Supplied passage:
Should those supplies reach the enemy, Tofte was warned, they would provide an immense material aid to the coming communist offensives. Regardless of the cost, the ship had to be stopped. To make sure that Tofte got the message, his superiors gave him $1 million in cash to work with, a vast sum by the CIA standards of the day.

Tofte’s plan called for Chinese Nationalist forces, disguised as pirates, to intercept the ship near Taiwan (then called Formosa) and seize the cargo. Chiang Kai-shek, whom Tofte had known personally before the war, promised men and material aid to the plan. The operation went off nearly seamlessly; without a shot being fired, the entire cargo had been stolen, in what had appeared to be a “random act” of piracy on the high seas.

It was the type of daring operation—which the agency had code-named “TP Stole”—that the twentieth century’s greatest commando, Otto Skorzeny, would probably himself have admired. The success of the operation without doubt saved many lives: deprived of medical logistics, the Chinese were unable to mount many of the offensives that they had planned for in 1951.

Given data:

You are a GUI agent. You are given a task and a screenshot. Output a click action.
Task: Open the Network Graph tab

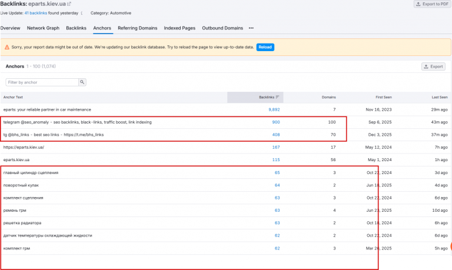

What you will do:
1. List every person named in the passage about the TP Stole operation.
2. Transcribe the part of the passage about the TP Stole operation starting with "Tofte’s plan called" and going on through "for in 1951.".

Solutions to the tasks:
1.
Tofte
Chiang Kai-shek
Otto Skorzeny

2.
Tofte’s plan called for Chinese Nationalist forces, disguised as pirates, to intercept the ship near Taiwan (then called Formosa) and seize the cargo. Chiang Kai-shek, whom Tofte had known personally before the war, promised men and material aid to the plan. The operation went off nearly seamlessly; without a shot being fired, the entire cargo had been stolen, in what had appeared to be a “random act” of piracy on the high seas.

It was the type of daring operation—which the agency had code-named “TP Stole”—that the twentieth century’s greatest commando, Otto Skorzeny, would probably himself have admired. The success of the operation without doubt saved many lives: deprived of medical logistics, the Chinese were unable to mount many of the offensives that they had planned for in 1951.